• Work to be completed
Line by line, set down the records exactly as they appear below.

• Task material
──────────
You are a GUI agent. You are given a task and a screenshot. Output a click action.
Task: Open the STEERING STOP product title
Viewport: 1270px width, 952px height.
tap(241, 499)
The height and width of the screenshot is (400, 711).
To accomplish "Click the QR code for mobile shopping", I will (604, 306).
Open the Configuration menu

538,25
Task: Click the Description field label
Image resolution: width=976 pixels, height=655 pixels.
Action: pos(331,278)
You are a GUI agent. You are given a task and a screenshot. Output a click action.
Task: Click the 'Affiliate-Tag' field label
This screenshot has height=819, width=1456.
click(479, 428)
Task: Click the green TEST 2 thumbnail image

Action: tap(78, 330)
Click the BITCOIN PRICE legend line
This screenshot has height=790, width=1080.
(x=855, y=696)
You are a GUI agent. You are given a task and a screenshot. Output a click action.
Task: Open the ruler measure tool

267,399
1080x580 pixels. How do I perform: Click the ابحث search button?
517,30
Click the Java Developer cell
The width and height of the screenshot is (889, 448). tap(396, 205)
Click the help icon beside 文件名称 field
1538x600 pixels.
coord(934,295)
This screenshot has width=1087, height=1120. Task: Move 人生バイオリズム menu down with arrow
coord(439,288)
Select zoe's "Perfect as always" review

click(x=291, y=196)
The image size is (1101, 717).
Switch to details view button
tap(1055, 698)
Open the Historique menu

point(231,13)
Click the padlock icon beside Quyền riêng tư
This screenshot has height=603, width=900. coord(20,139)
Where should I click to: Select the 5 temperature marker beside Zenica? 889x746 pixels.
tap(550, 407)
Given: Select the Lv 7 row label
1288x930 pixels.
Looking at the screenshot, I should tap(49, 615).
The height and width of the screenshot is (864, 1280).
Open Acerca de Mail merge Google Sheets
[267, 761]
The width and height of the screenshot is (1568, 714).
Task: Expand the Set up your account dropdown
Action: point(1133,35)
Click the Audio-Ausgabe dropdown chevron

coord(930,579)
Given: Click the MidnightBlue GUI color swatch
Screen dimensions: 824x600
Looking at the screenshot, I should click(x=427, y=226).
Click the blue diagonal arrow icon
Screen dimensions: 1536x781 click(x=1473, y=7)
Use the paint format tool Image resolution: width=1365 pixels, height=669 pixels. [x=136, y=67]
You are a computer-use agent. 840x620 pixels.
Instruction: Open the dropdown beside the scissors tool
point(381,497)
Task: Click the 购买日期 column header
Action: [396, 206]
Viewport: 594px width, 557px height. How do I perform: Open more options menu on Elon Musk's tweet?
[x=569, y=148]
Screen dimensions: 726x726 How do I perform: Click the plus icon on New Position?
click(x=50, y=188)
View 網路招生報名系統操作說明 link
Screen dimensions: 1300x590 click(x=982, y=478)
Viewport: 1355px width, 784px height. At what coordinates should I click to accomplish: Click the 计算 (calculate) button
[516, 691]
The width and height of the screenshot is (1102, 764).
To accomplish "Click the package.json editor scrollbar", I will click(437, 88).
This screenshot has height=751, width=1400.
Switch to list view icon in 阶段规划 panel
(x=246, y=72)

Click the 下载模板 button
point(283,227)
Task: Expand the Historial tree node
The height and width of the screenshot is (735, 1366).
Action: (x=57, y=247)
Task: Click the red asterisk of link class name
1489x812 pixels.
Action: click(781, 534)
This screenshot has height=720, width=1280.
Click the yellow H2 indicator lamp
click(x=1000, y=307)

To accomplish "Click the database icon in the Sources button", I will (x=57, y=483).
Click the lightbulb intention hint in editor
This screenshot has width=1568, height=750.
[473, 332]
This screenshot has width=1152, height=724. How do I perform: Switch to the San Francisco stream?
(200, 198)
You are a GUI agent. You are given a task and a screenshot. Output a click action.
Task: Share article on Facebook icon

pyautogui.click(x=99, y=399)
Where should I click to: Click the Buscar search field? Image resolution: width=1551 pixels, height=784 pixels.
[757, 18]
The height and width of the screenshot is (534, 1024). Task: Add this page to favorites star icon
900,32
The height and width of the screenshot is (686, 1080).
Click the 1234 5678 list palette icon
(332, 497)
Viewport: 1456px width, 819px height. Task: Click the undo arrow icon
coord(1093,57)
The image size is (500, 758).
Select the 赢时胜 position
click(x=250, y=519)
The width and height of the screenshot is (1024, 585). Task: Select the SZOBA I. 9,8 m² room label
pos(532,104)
──────────
• Your response
You are a GUI agent. You are given a task and a screenshot. Output a click action.
Task: Open the STEERING STOP product title
Viewport: 1270px width, 952px height.
tap(241, 499)
The height and width of the screenshot is (400, 711).
To accomplish "Click the QR code for mobile shopping", I will (604, 306).
Open the Configuration menu

538,25
Task: Click the Description field label
Image resolution: width=976 pixels, height=655 pixels.
Action: pos(331,278)
You are a GUI agent. You are given a task and a screenshot. Output a click action.
Task: Click the 'Affiliate-Tag' field label
This screenshot has height=819, width=1456.
click(479, 428)
Task: Click the green TEST 2 thumbnail image

Action: tap(78, 330)
Click the BITCOIN PRICE legend line
This screenshot has height=790, width=1080.
(x=855, y=696)
You are a GUI agent. You are given a task and a screenshot. Output a click action.
Task: Open the ruler measure tool

267,399
1080x580 pixels. How do I perform: Click the ابحث search button?
517,30
Click the Java Developer cell
The width and height of the screenshot is (889, 448). tap(396, 205)
Click the help icon beside 文件名称 field
1538x600 pixels.
coord(934,295)
This screenshot has width=1087, height=1120. Task: Move 人生バイオリズム menu down with arrow
coord(439,288)
Select zoe's "Perfect as always" review

click(x=291, y=196)
The image size is (1101, 717).
Switch to details view button
tap(1055, 698)
Open the Historique menu

point(231,13)
Click the padlock icon beside Quyền riêng tư
This screenshot has height=603, width=900. coord(20,139)
Where should I click to: Select the 5 temperature marker beside Zenica? 889x746 pixels.
tap(550, 407)
Given: Select the Lv 7 row label
1288x930 pixels.
Looking at the screenshot, I should tap(49, 615).
The height and width of the screenshot is (864, 1280).
Open Acerca de Mail merge Google Sheets
[267, 761]
The width and height of the screenshot is (1568, 714).
Task: Expand the Set up your account dropdown
Action: point(1133,35)
Click the Audio-Ausgabe dropdown chevron

coord(930,579)
Given: Click the MidnightBlue GUI color swatch
Screen dimensions: 824x600
Looking at the screenshot, I should click(x=427, y=226).
Click the blue diagonal arrow icon
Screen dimensions: 1536x781 click(x=1473, y=7)
Use the paint format tool Image resolution: width=1365 pixels, height=669 pixels. [x=136, y=67]
You are a computer-use agent. 840x620 pixels.
Instruction: Open the dropdown beside the scissors tool
point(381,497)
Task: Click the 购买日期 column header
Action: [396, 206]
Viewport: 594px width, 557px height. How do I perform: Open more options menu on Elon Musk's tweet?
[x=569, y=148]
Screen dimensions: 726x726 How do I perform: Click the plus icon on New Position?
click(x=50, y=188)
View 網路招生報名系統操作說明 link
Screen dimensions: 1300x590 click(x=982, y=478)
Viewport: 1355px width, 784px height. At what coordinates should I click to accomplish: Click the 计算 (calculate) button
[516, 691]
The width and height of the screenshot is (1102, 764).
To accomplish "Click the package.json editor scrollbar", I will click(437, 88).
This screenshot has height=751, width=1400.
Switch to list view icon in 阶段规划 panel
(x=246, y=72)

Click the 下载模板 button
point(283,227)
Task: Expand the Historial tree node
The height and width of the screenshot is (735, 1366).
Action: (x=57, y=247)
Task: Click the red asterisk of link class name
1489x812 pixels.
Action: click(781, 534)
This screenshot has height=720, width=1280.
Click the yellow H2 indicator lamp
click(x=1000, y=307)

To accomplish "Click the database icon in the Sources button", I will (x=57, y=483).
Click the lightbulb intention hint in editor
This screenshot has width=1568, height=750.
[473, 332]
This screenshot has width=1152, height=724. How do I perform: Switch to the San Francisco stream?
(200, 198)
You are a GUI agent. You are given a task and a screenshot. Output a click action.
Task: Share article on Facebook icon

pyautogui.click(x=99, y=399)
Where should I click to: Click the Buscar search field? Image resolution: width=1551 pixels, height=784 pixels.
[757, 18]
The height and width of the screenshot is (534, 1024). Task: Add this page to favorites star icon
900,32
The height and width of the screenshot is (686, 1080).
Click the 1234 5678 list palette icon
(332, 497)
Viewport: 1456px width, 819px height. Task: Click the undo arrow icon
coord(1093,57)
The image size is (500, 758).
Select the 赢时胜 position
click(x=250, y=519)
The width and height of the screenshot is (1024, 585). Task: Select the SZOBA I. 9,8 m² room label
pos(532,104)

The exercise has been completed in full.